ただ座っているだけ。それでも、今日はそれでいいと思いました。

そういえば、書類の束

そういえば、さっき弁護士事務所で受け取った書類の話です。

実は、免責決定の書類だけでなく、破産手続き開始決定から今日までの「決定」と書かれた書類を全部もらいました。

弁護士が最初から持っていたのに、私には見せていなかったようです。まあ、別にいいんですけど。

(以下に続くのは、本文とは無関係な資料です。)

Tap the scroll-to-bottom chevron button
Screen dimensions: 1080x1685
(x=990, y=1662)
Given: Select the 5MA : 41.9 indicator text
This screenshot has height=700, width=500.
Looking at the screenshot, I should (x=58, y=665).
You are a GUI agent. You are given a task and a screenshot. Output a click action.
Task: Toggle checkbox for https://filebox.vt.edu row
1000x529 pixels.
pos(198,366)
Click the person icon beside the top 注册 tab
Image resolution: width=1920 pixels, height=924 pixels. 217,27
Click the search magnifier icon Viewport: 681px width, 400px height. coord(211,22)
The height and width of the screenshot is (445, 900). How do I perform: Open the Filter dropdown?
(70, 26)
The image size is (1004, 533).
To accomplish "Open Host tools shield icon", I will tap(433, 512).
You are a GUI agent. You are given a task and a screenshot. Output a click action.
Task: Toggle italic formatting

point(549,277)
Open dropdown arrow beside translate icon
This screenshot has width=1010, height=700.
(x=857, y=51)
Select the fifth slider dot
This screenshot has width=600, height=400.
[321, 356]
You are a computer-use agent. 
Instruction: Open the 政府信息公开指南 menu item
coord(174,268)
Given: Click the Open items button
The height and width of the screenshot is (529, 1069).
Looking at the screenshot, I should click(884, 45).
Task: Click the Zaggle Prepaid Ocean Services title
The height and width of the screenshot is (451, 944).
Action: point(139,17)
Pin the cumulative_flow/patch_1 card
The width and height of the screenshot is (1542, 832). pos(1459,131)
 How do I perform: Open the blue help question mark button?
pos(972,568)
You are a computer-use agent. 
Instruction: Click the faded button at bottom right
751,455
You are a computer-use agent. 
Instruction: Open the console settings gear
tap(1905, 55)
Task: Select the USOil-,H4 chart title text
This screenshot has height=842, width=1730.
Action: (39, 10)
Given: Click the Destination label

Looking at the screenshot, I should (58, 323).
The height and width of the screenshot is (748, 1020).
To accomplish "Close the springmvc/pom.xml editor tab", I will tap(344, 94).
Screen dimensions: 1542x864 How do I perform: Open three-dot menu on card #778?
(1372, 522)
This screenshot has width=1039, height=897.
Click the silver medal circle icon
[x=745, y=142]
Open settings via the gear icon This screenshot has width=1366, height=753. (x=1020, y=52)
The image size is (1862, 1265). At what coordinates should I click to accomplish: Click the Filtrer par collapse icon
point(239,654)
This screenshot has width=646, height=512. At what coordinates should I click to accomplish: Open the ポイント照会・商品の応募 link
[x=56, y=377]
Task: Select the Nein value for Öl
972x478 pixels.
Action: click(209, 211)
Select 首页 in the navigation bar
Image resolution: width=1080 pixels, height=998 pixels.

書類をめくっていたとき、裁判官の名前が書いてあることに気づきました。

ああ、あのカーディガンの女性裁判官は、こんな名前だったんだ。

債権者集会で何度か顔を合わせた方です。淡々としていて、でも丁寧な人でした。

終わったから、やっと名前を知ることができた。手続きの中にいる間は、私は「当事者」でありながら、ほとんど何も知らされていなかったんだなと、少し不思議な気持ちになりました。

まさかここでも◯ちゃん

姓はともかく、下の名前を見た瞬間、驚きました。

うちの会社にやたら多かった名前だったんです。

「うちの会社は◯ちゃんばっかりやなw」と、昔よく冗談を言っていました。

まさか、破産の裁判官までその名前とは。

22年やってきた会社の記憶と、破産を締めくくる裁判官が、同じ名前でつながる。笑えるけど、どこか運命めいている気もします。

会社はなくなったけれど、名前はなぜか最後までついてきました。

人生、出来すぎている

22年やって、最後の裁判官まで◯ちゃん。

うちの会社、徹底してるな。

免責は決まりました。

心の免責は、もう少しかかりそうです。